┌─ EXERCISE DATA

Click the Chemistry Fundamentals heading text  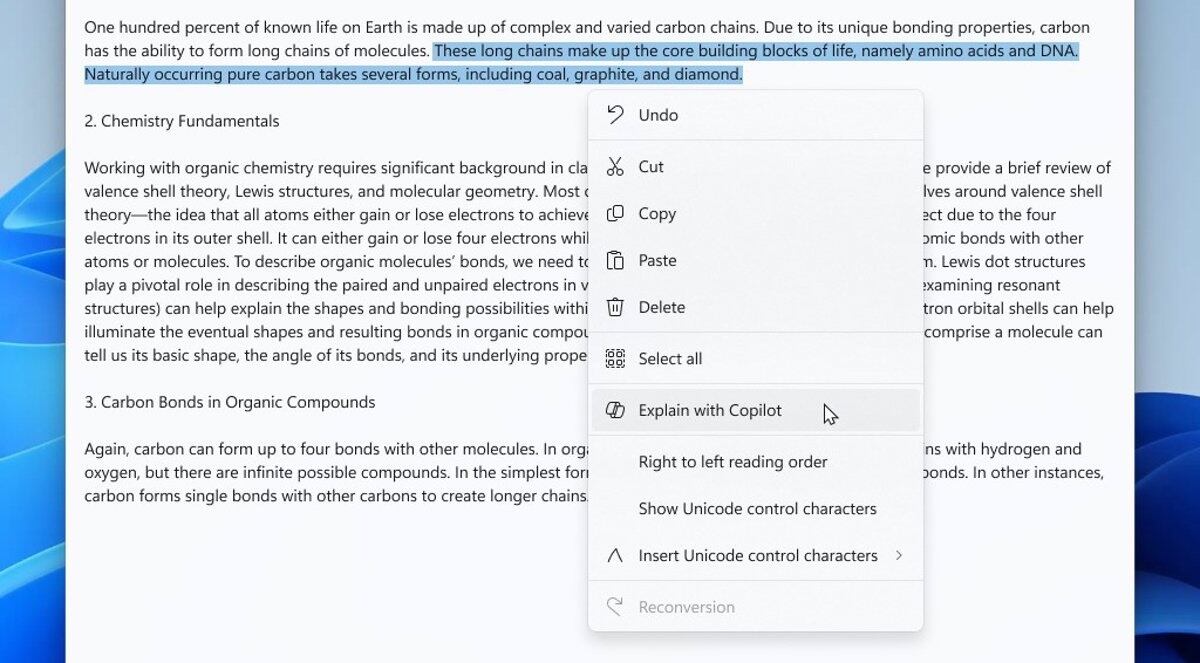(x=183, y=120)
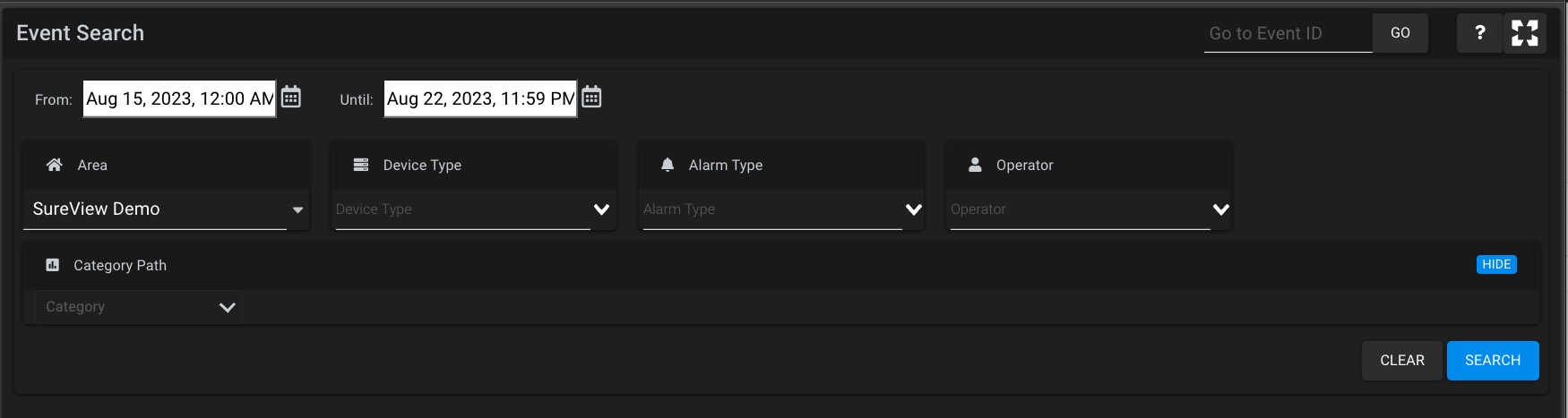This screenshot has width=1568, height=418.
Task: Expand the Operator dropdown
Action: click(1089, 209)
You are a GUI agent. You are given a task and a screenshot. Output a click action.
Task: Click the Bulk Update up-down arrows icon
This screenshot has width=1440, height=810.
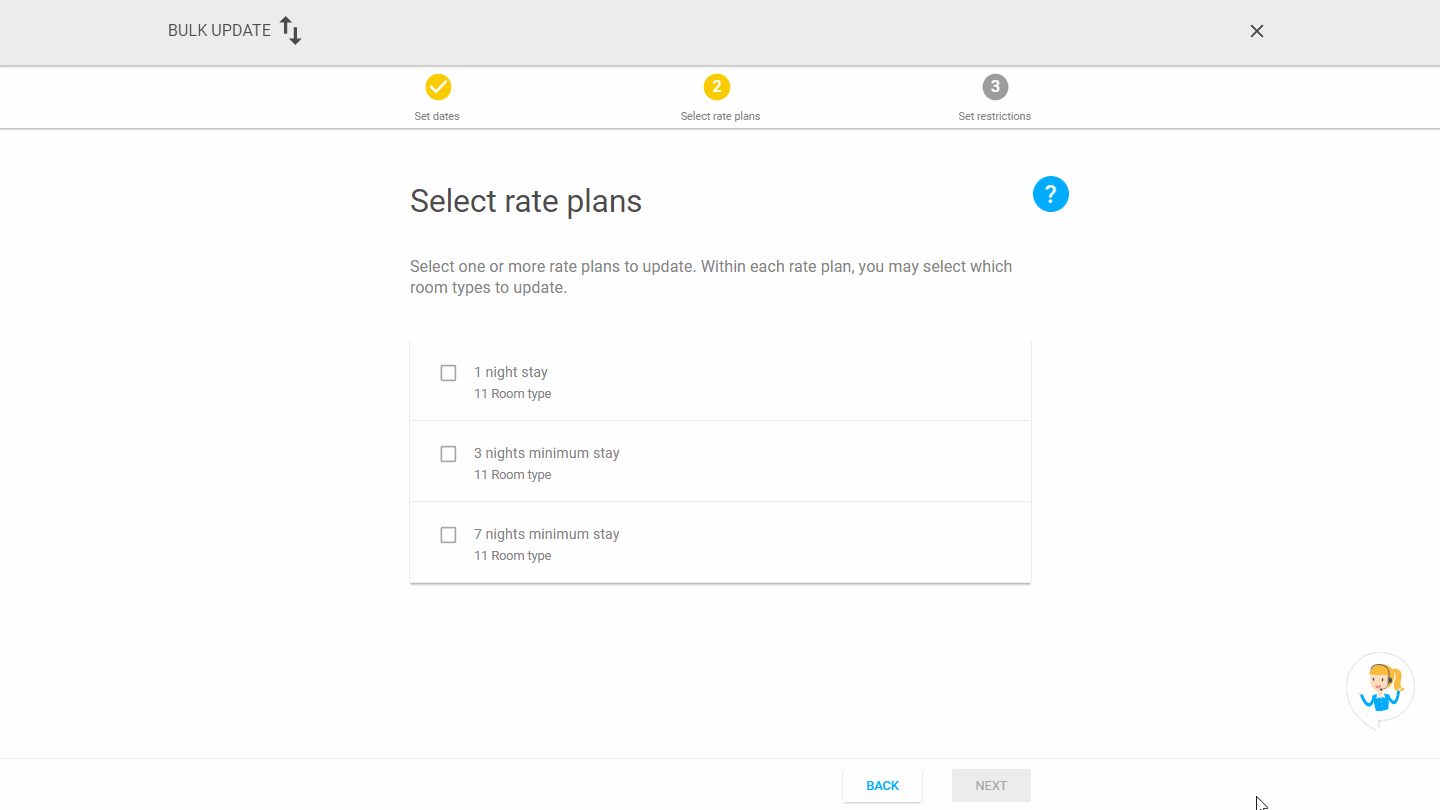290,31
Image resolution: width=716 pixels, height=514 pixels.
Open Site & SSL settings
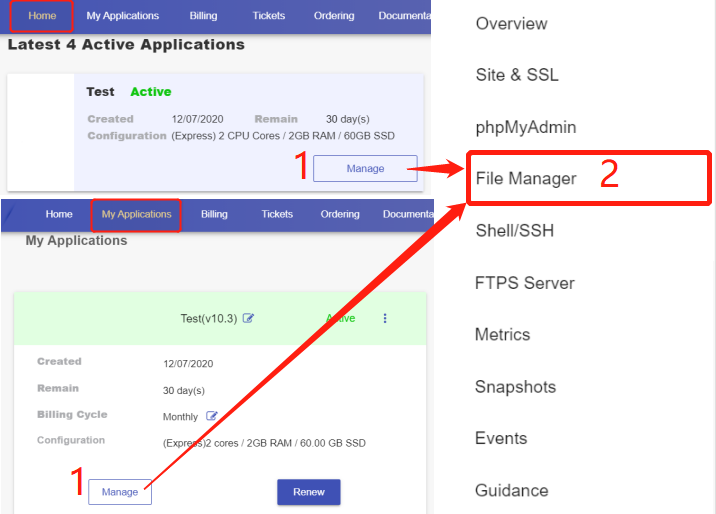pyautogui.click(x=516, y=75)
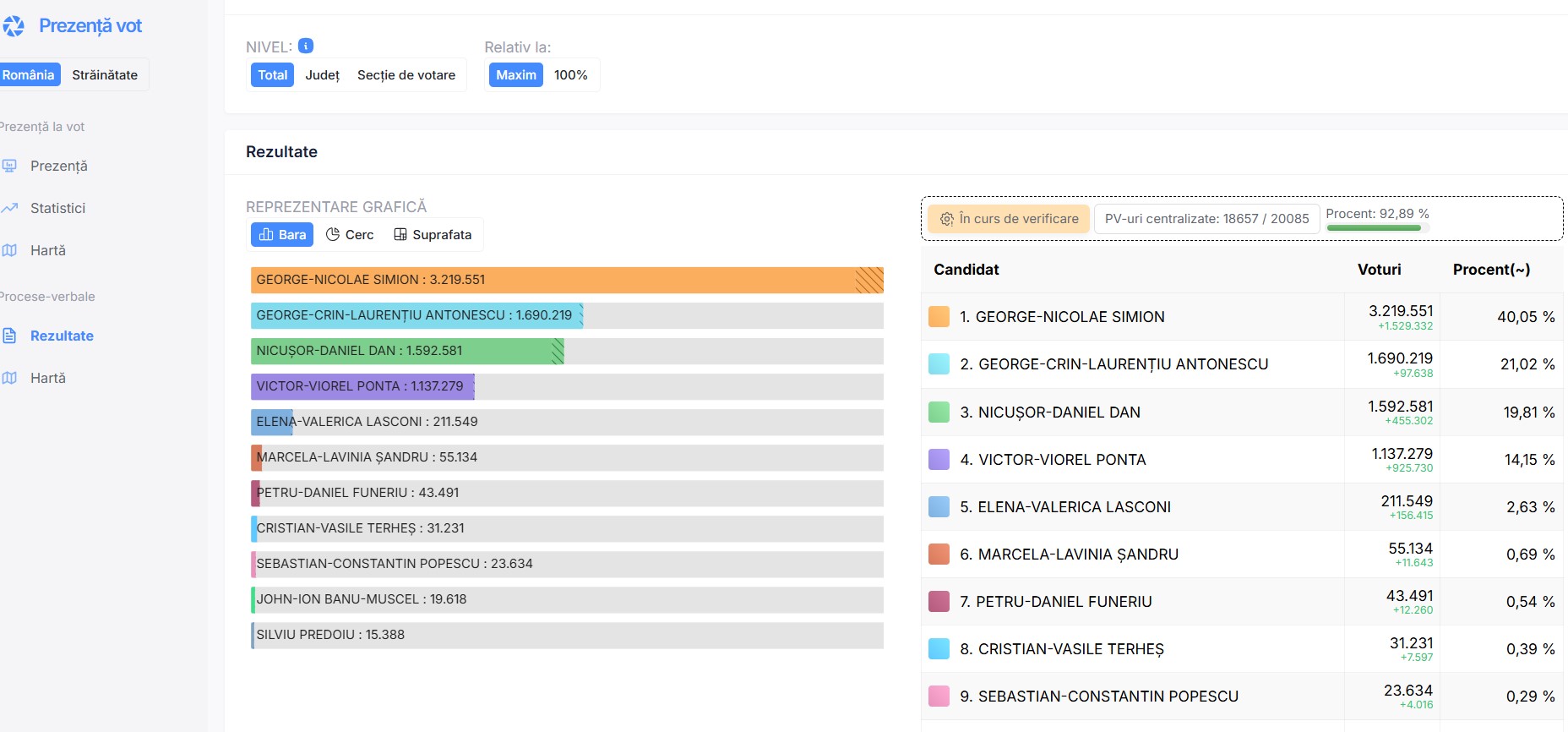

└─

** PROBLEM STATEMENT **
Give back exactly the lines from the one that contains "You are a GUI" to the final line of the data above, both included, with all pictures removed.

** RESULT OF THIS TASK **
You are a GUI agent. You are given a task and a screenshot. Output a click action.
Task: Click the Bulk Update up-down arrows icon
This screenshot has width=1440, height=810.
290,31
Image resolution: width=716 pixels, height=514 pixels.
Open Site & SSL settings
pyautogui.click(x=516, y=75)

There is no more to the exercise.